Êxtase de Amor (1947)
Dirigido pelo mestre Otto Preminger, “Daisy Kenyon” é um dos melodramas mais maduros já feitos. Um filme que foge de algumas tendências hollywoodianas, apresentando personagens com personalidades complexas e oferecendo respostas que dialogam com a vida real.
A protagonista, que dá nome ao título, é apaixonada por Dan, um advogado bem-sucedido que é casado e tem duas filhas. A essa altura, Daisy sabe que nunca o terá para si e está começando a se convencer que precisa seguir em frente. Dan tem um charme sacana que combina com seu narcisismo. Ele sabe como seduzir e convencer Daisy, mas, sempre que estão juntos, está prestes a se despedir, obrigado a retornar às obrigações familiares. O roteiro foge de categorizações simplistas. Em casa, Dan é um pai carinhoso, amado por suas filhas; enquanto Lucille, sua esposa, é mais temperamental, capaz de agredir as crianças em meio a discussões. Daisy tem um outro pretendente: Peter, um militar que ainda sofre pela morte de Suzy, sua esposa. O fato de ele se manter no exército, mesmo após o fim da Guerra, diz muito sobre a sua incapacidade de aderir ao cotidiano simples. Peter gosta de Daisy, embora não minta sobre a necessidade de preencher o vazio deixado por Suzy. Ele sabe que a protagonista tem sentimentos profundos por Dan e é muito justo em relação a isso.
Esse é um filme de decisões civilizadas, baseadas na vontade da mulher, não de pressões, agressões ou chantagens. Perdida e certa de que deve abandonar suas expectativas ou esperanças em relação a Dan, Daisy aceita se casar com Peter. No fundo, ambos sabem que aquela é uma tentativa de se desenvencilhar do passado, de esquecer alguém que foi importante e que não retornará. O grande charme de Peter é justamente a honestidade, acompanhada de uma serenidade inabalável – a não ser quando tem pesadelos. Talvez eles precisem se convencer de que se amam. Talvez o amor, nos moldes idealizados por nós, humanos, não exista. Preminger nos insere naquela dinâmica, reforçando a tranquilidade que os cerca. Eis que Dan, após um baque profissional, volta a procurar Daisy. Antes, quando ele, em primeiro plano, cabisbaixo, diz: “Seja feliz, meu bem. Você merece”, sabíamos que estávamos diante de uma versão diferente daquele sujeito convencido. Por que esse fascínio por Daisy? Trata-se de uma paixão pura? A protagonista o liberta de suas obrigações e revela um lado seu pouco lisonjeiro. Tudo bem, os casamentos acabam, mas o descaso pela guarda das filhas salienta sua infantilidade e dificuldade de assumir compromissos. Dan sai da máscara do narcisismo, declarando-se como nunca para Daisy, cheio de intenções. O espectador pode cair na armadilha, mas as entrelinhas existem para serem lidas. E, Peter, como reage a isso tudo? “Não quero uma esposa por formalidades”. A decisão é de Daisy.
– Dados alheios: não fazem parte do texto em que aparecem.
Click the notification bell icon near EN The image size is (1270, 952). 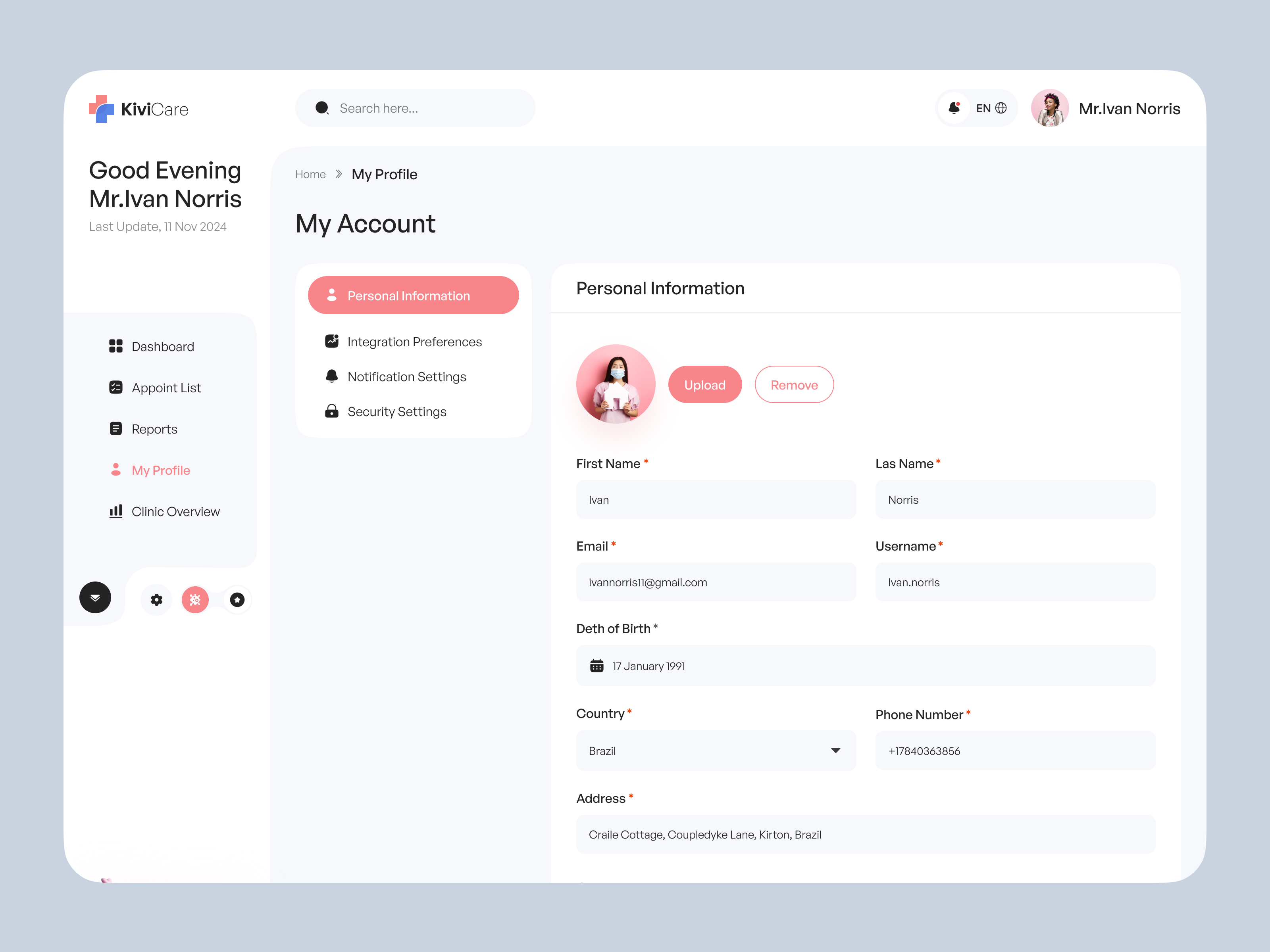(954, 108)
Preminger, em algumas ocasiões, por meio da posição dos personagens, forma um triângulo. As principais marcas de sua encenação são a proximidade dos amantes e a presença das sombras, que engolem o trio numa espiral de dúvidas, incertezas e melancolias. Preminger, tendo noção dos atores que tinha em mãos, explora ao máximo suas expressões faciais – ali, estão as nuances do filme. Eu gosto como os figurinos cumprem a função de diferenciar Peter e Dan em estilo e personalidade. A gravata borboleta dá um ar mais inocente e sereno ao militar; já a gravata e o lenço no paletó pintam a imagem do conquistador clássico para Dan – sutilezas assim engrandecem a narrativa. E Daisy? Eu falei tanto sobre os personagens masculinos e me debrucei pouco sobre o elemento central do triângulo. Seu arco gira em torno da independência emocional, da capacidade de entender o mundo em seus contornos mais reais. Ela sofre bastante, mas com um propósito bem estabelecido. O desfecho é a maior prova dessa maturidade. Não há uma catarse emocional, apenas o encerramento do triângulo. Nem dá para dizer que se trata de um final feliz. É um final honesto, que não cria grandes expectativas.
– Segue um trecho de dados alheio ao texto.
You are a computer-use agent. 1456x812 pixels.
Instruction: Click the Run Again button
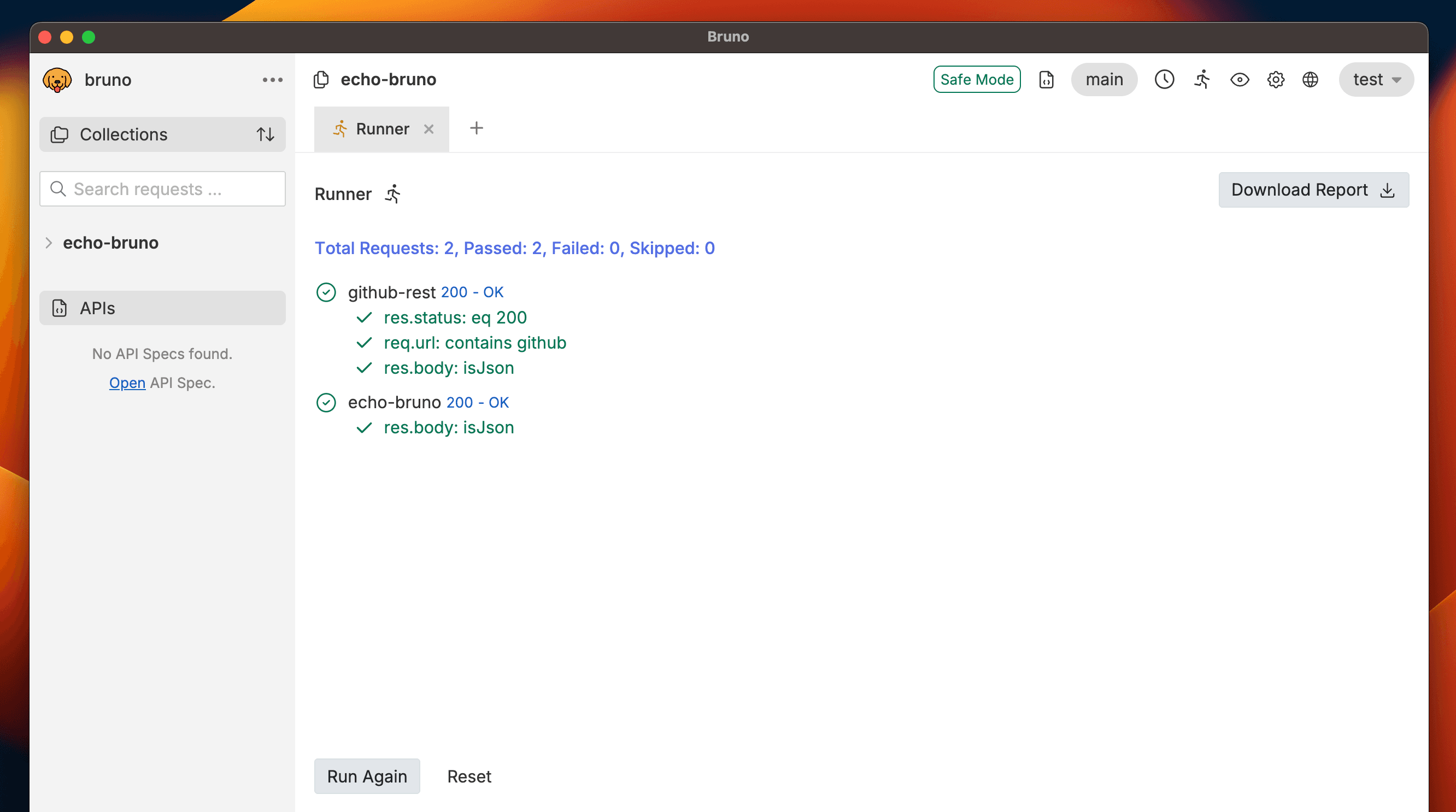coord(367,776)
Joan Crawford é uma especialista em interpretar personagens emocionalmente complexas, que expõem suas dores através de seu rosto. Dana Andrews cria uma casca de charme e suavidade, mas não deixa de explorar o lado mais vulnerável de Dan, um homem que não se conhece por inteiro. Henry Fonda, com seu carisma inigualável, é quem compõe o personagem mais intrigante, preso entre a racionalidade, a melancolia, o cavalheirismo e o amor.
“Daisy Kenyon” é uma pérola que vem sendo redescoberta por uma geração de críticos e cinéfilos que entendem o seu brilhantismo.